Results 1 to 6 of 6

Thread: Reverse Engineering Custom LZ Variant

  1. #1
    Member
    Join Date
    Jul 2019
    Location
    Somewhere
    Posts
    4
    Thanks
    2
    Thanked 0 Times in 0 Posts

    Reverse Engineering Custom LZ Variant

    Hello,

    I am not really skilled at compression types, but trying to improve myself. I am currently looking at some files from a game. I feel like it is using some kind of a LZ variant, but I haven't seen any noticeable stuff like flags or literal counts. That led me to believe that it is a custom variant. I might be wrong, and it might be something already being used though.

    I have attached 2 file samples. I included compressed text data, since it is easier to guess the decompressed result. Here is an example screenshot.
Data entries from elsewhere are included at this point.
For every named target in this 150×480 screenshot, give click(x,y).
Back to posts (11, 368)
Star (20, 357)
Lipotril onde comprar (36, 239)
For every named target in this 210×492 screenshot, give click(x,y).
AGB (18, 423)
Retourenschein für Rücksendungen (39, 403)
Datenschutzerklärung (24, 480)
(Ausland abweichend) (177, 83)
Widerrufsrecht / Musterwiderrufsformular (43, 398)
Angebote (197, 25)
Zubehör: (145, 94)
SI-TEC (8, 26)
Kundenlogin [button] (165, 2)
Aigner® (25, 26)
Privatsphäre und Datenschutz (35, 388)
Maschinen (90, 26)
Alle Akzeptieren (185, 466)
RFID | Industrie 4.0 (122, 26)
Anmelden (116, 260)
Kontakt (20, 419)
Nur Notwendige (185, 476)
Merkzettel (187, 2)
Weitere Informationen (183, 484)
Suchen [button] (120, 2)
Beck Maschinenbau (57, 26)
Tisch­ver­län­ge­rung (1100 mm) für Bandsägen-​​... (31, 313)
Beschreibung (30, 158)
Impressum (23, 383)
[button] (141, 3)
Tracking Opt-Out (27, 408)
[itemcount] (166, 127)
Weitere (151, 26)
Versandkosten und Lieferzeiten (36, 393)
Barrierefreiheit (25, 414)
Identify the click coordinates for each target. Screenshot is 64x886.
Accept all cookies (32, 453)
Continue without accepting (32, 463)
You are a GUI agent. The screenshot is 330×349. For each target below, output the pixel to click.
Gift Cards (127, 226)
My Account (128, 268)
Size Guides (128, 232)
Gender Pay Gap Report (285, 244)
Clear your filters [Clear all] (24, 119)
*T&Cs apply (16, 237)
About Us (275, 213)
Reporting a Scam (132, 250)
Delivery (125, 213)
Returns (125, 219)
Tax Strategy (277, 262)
    Click image for larger version. 

Name:	sample1-ss.png 
Views:	238 
Size:	17.0 KB 
ID:	6720

    First 4 bytes is probably the decompressed size, then starts the compressed data. The decompressed output should go something like :

    "EXPSKIN X:\DATAS\_MASTER\G????\CHARACTERS\DEMONIC\PLAYER\M ESHPWP..."

    You can see in the data CHARAC(00 10) and PLAY(00 20). I am suspecting 0x10 and 0x20 to be offsets to the output/history buffer for copying "TER"/"ER" from "MASTER". I don't know how copy count is specified though. Also don't see any flags for literals.
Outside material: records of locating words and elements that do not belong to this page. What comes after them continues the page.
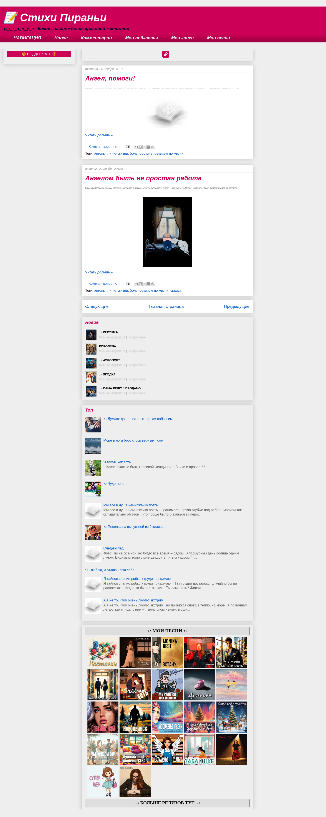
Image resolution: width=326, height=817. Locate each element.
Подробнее (137, 337)
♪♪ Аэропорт (109, 360)
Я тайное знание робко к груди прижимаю (137, 579)
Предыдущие (236, 306)
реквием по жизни (169, 153)
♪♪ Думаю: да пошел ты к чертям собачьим (137, 419)
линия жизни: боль (123, 153)
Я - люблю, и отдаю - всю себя (109, 570)
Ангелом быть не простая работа (143, 178)
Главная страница (166, 306)
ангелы (99, 153)
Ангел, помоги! (110, 78)
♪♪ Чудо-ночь (113, 484)
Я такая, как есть (117, 462)
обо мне (146, 153)
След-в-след (113, 548)
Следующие (97, 306)
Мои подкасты (141, 37)
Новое (61, 37)
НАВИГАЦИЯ (27, 37)
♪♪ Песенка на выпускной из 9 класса (133, 527)
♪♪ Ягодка (107, 374)
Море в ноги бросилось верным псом (133, 440)
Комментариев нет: (105, 147)
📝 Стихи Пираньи (55, 18)
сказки (175, 290)
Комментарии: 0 (112, 337)
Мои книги (182, 37)
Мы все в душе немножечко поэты (130, 505)
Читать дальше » (99, 135)
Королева (107, 346)
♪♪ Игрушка (108, 332)
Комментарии (96, 37)
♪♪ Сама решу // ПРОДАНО (120, 388)
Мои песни (218, 37)
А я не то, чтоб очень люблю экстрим (133, 600)
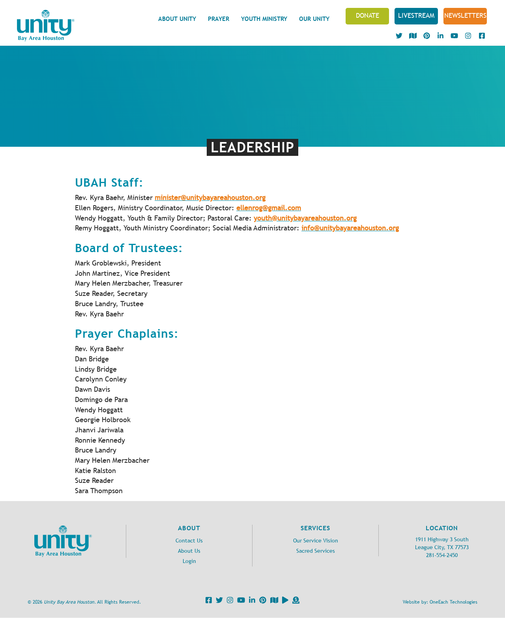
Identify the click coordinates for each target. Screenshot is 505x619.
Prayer (218, 18)
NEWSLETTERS (465, 15)
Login (189, 561)
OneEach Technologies (453, 602)
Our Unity (314, 18)
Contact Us (189, 540)
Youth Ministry (264, 18)
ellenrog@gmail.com (268, 208)
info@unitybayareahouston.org (350, 228)
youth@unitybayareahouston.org (305, 218)
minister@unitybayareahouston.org (210, 197)
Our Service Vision (315, 540)
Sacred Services (315, 551)
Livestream (416, 15)
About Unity (177, 18)
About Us (189, 551)
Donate (367, 15)
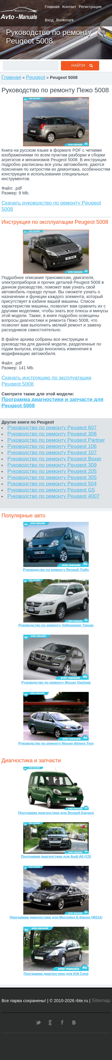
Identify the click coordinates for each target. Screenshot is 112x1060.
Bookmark (64, 20)
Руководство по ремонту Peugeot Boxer (54, 459)
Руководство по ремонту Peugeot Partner (56, 440)
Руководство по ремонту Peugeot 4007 (53, 496)
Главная (52, 6)
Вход (49, 20)
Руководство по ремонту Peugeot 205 (51, 471)
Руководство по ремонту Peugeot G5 (51, 490)
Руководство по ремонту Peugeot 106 (51, 446)
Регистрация (90, 6)
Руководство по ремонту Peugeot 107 (51, 452)
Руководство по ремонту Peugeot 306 (51, 434)
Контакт (69, 6)
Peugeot (35, 77)
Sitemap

    Any help and idea is greatly appreciated. Thank you.
    Attached Files Attached Files

  2. #2
    Administrator Shelwien's Avatar
    Join Date
    May 2008
    Location
    Kharkov, Ukraine
    Posts
    3,134
    Thanks
    179
    Thanked 921 Times in 469 Posts
    Both samples start with 26 literals, followed by 4 bytes of mask (big-endian; bit31 to bit0; 0=literal, 1=match).
    Matches look like 16-bit, "00 10" means "length=4, distance=16" so maybe something like DDDDllll dddddddd layout (minlen=4).
    Needs further investigation though.

  3. The Following User Says Thank You to Shelwien For This Useful Post:

    rhysling (18th July 2019)

  4. #3
    Member
    Join Date
    Jul 2019
    Location
    Somewhere
    Posts
    4
    Thanks
    2
    Thanked 0 Times in 0 Posts
    Thank you for your reply. It is indeed exactly like you said, I kind of figured out the 4 bytes mask when the forums were down

    The only remaining problem seems like the match length. I can't understand how that is coded.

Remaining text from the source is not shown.